【ブリュッセル=森本学】欧州連合(EU)統計局が13日発表した2015年1~3月期のユーロ圏の域内総生産(GDP)は物価の影響を除いた実質で前期(14年10~12月)に比べ0.4%増えた。伸び率は前期から0.1ポイント拡大し、8四半期連続のプラス成長となった。年率換算の成長率は前期比1.6%で、11年1~3月期以来4年ぶりの高い伸びとなった。
セールの店頭で列を作る買い物客(1月、ローマ中心部)=ロイター
1月には欧州中央銀行(ECB)が量的緩和を決めるなど、ユーロ圏はデフレ懸念に苦しんだ。だが、GDPでみた景気の面では、原油安とユーロ安を追い風に緩やかな回復を維持した格好だ。
主要国の国別では、14年10~12月期がゼロ成長で停滞気味だったフランスとイタリアが回復してきた。実質GDPの前期比伸び率はフランスが0.6%、イタリアは0.3%で、ともに成長ペースが加速した。
一方、これまで域内主要国で「独り勝ち」の様相をみせていたドイツは0.3%増とプラス成長を維持したものの、0.7%増だった前期からは減速した。債務問題が長引くギリシャは0.2%減で、2期連続のマイナス成長に落ち込んだ。
ユーロ圏全体の回復をけん引したのは急速に進んだユーロ安と原油価格の下落だ。ECBによると、ユーロの実力を示す名目実効レートは3月、約13年ぶりの低水準に下がった。

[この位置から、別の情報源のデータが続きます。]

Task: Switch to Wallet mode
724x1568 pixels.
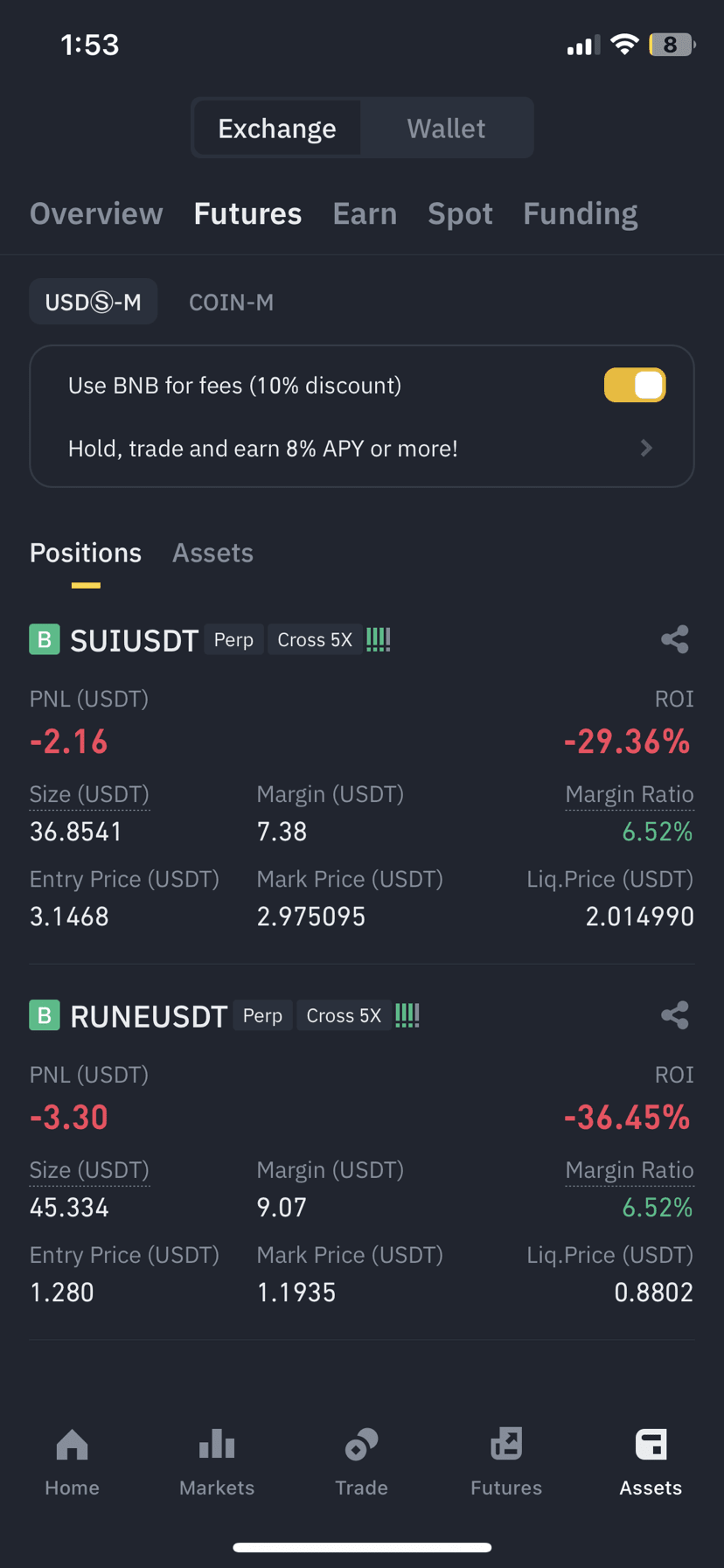Action: coord(446,129)
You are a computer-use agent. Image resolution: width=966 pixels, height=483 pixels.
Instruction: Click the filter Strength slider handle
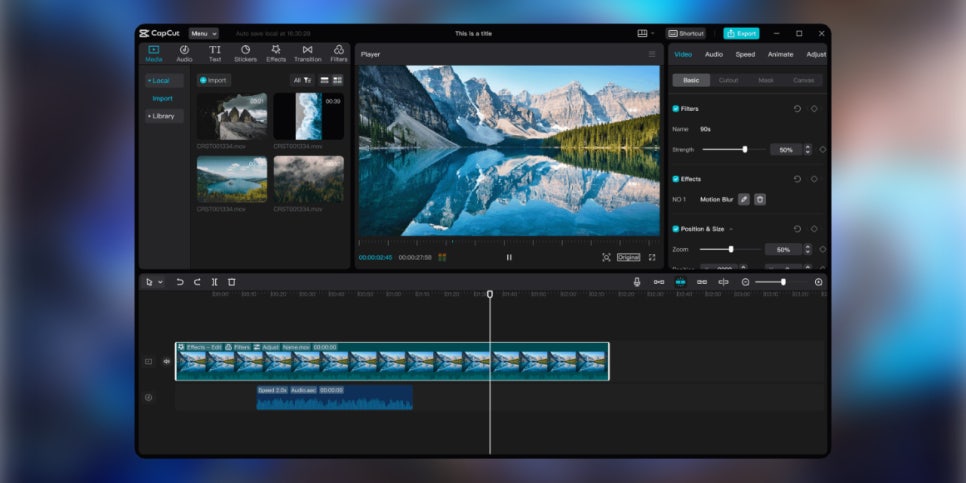(x=744, y=149)
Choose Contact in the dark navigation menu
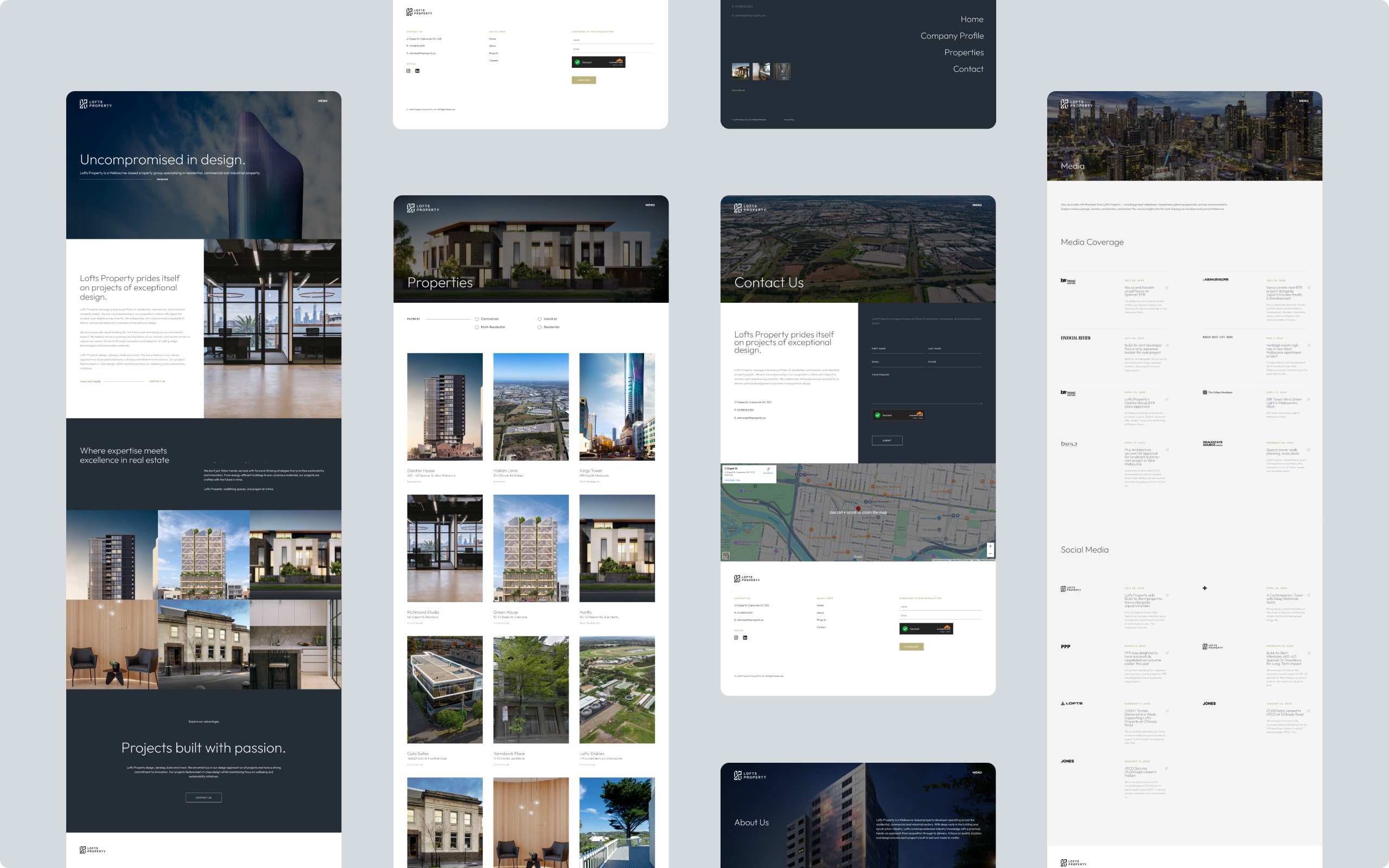 [968, 69]
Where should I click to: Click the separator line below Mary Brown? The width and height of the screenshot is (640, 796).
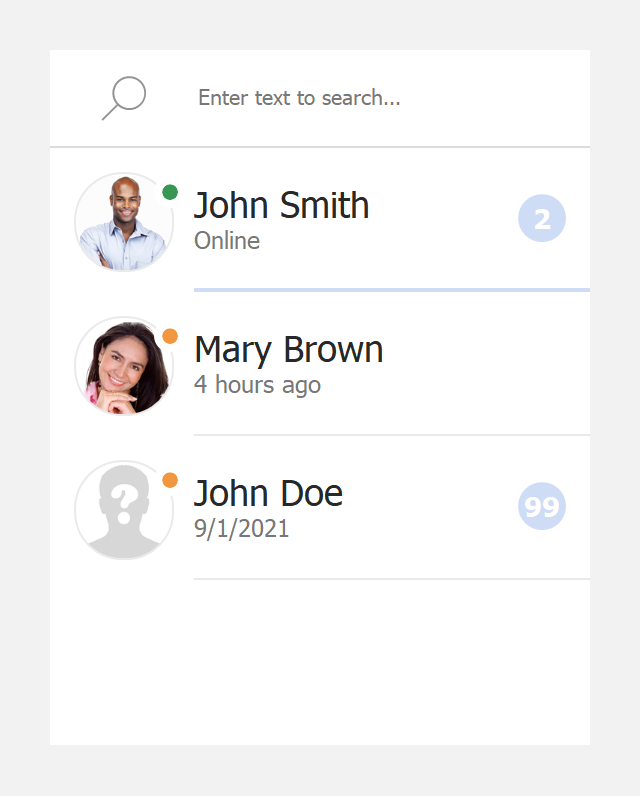[391, 435]
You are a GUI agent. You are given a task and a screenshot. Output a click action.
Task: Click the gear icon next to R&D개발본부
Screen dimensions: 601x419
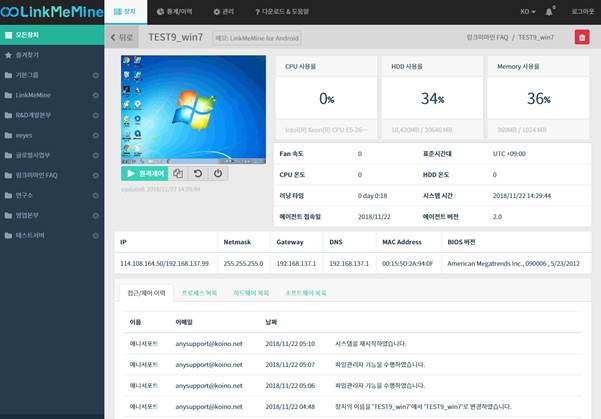(95, 117)
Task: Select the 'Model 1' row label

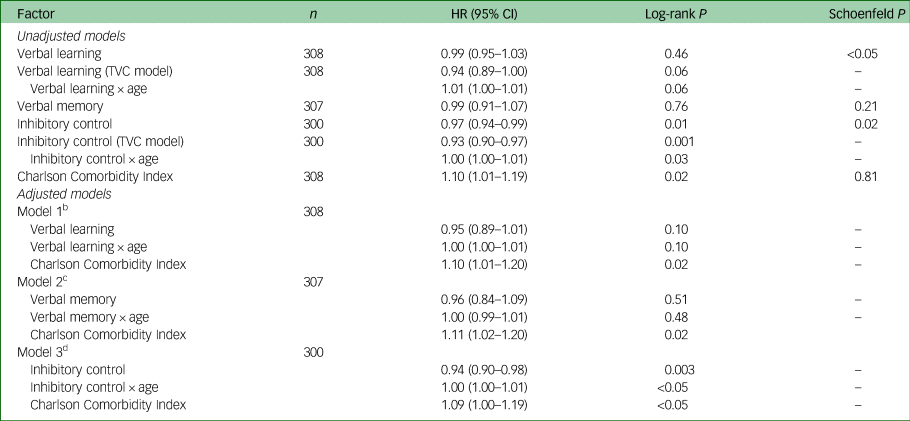Action: pos(39,210)
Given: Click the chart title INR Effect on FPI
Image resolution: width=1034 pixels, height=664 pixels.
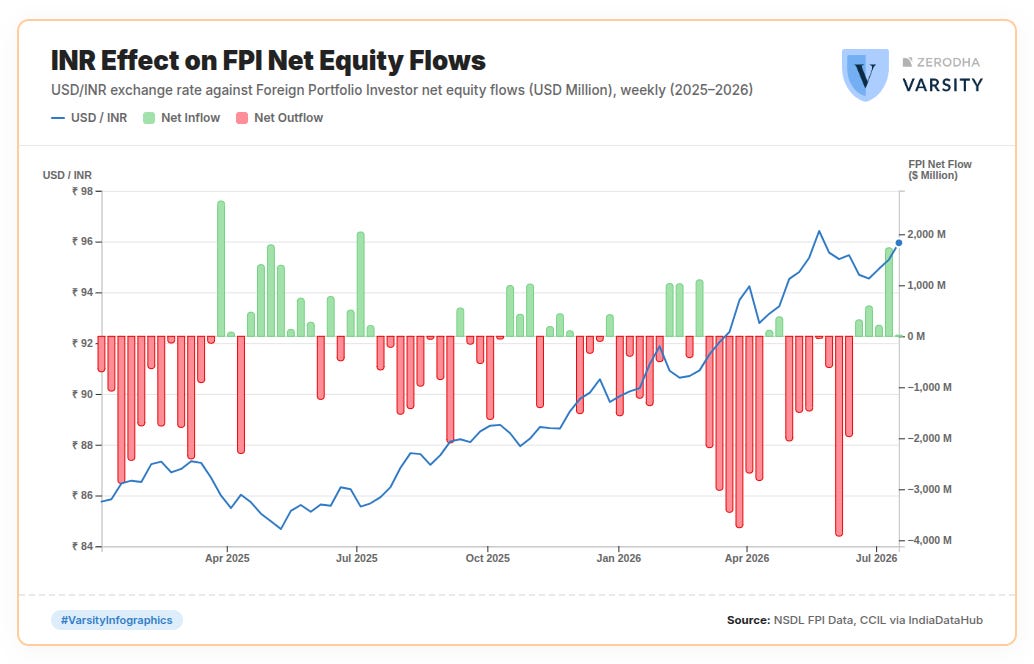Looking at the screenshot, I should click(268, 60).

1年前と比べ約13%の下落。ユーロ安が輸出企業の業績を押し上げ、雇用の改善や賃金上昇をもたらした。ドイツでは14年の実質賃金が前年比1.7%と08年の現行調査開始以来、最大の伸びを記録した。これが消費者の財布のひもを緩める要因になっているようだ。
原油価格は欧州の指標とされるブレント原油価格が1月に6年ぶりに1バレル=50ドルを一時割り込んだ。昨年夏以来、半年で6割近く下がり、ガソリン安などを通じて消費意欲を刺激した。1~3月期の新車販売台数は4.7%増と前期(2.2%増)から大きく加速。フランスの自動車大手ルノーは1~3月期の欧州での販売台数が前年同期に比べ1割近く増加した。